#### [BRIEF]
Since the pictures are not wanted, retype the listing below exactly and without them.

::::::

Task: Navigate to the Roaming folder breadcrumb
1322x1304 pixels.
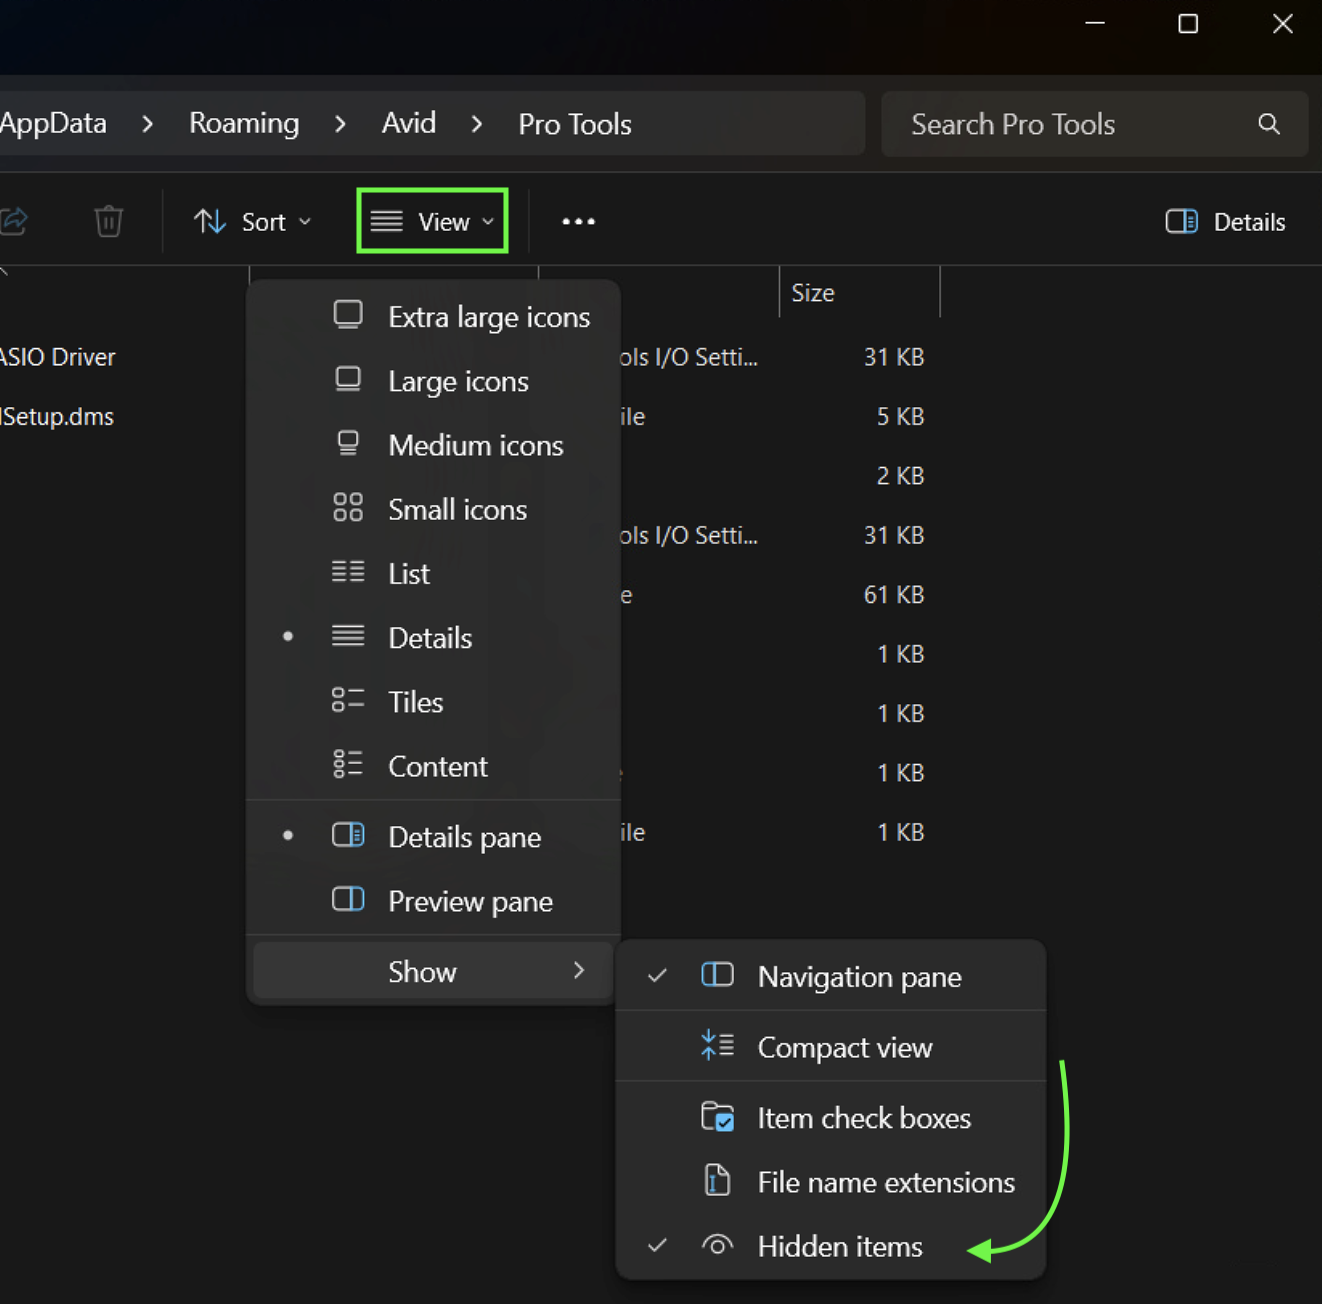Action: [x=244, y=124]

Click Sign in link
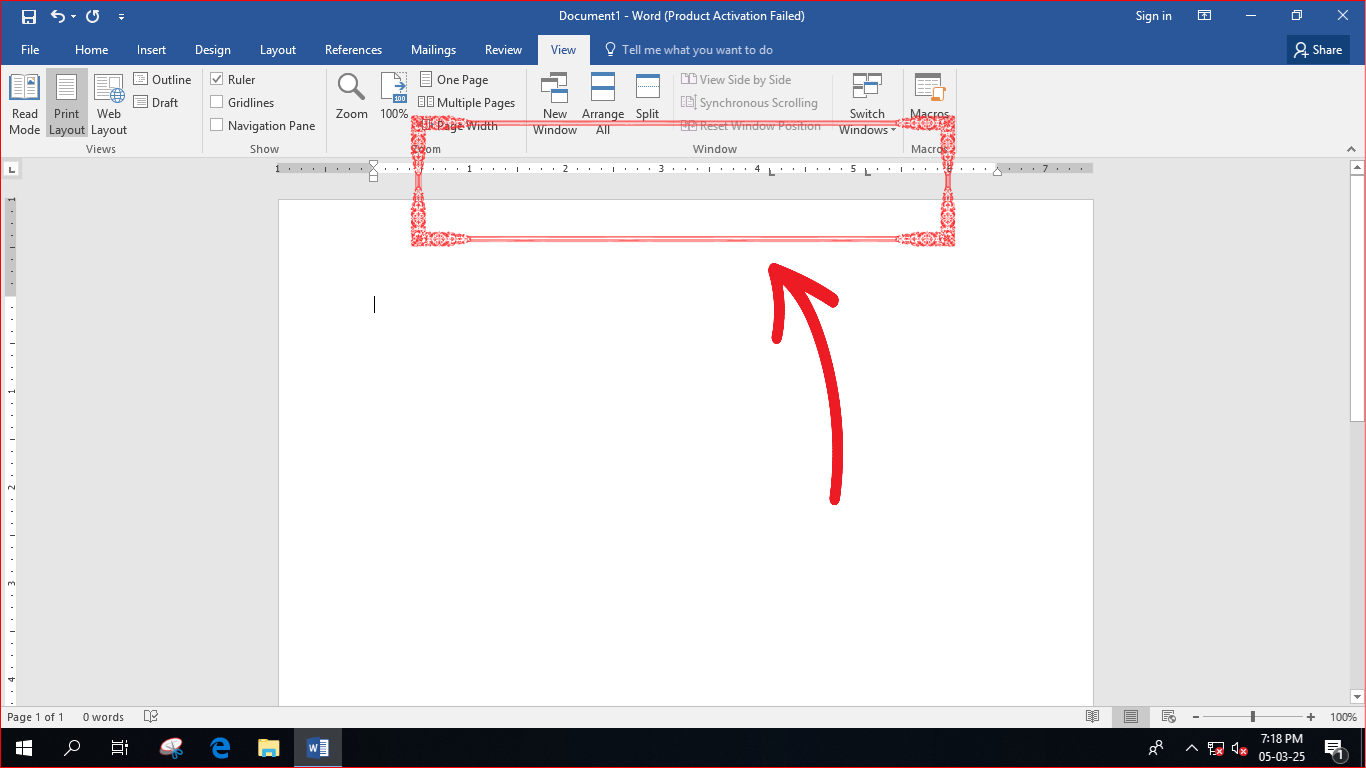pyautogui.click(x=1153, y=16)
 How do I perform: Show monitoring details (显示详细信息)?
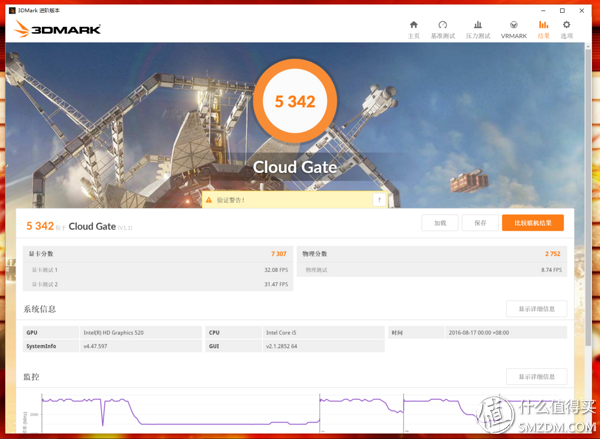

::::::

#### [PROBLEM SOLUTION]
Task: Navigate to the Roaming folder breadcrumb
1322x1304 pixels.
Action: [x=244, y=124]

Click Sign in link
pyautogui.click(x=1153, y=16)
 How do I perform: Show monitoring details (显示详细信息)?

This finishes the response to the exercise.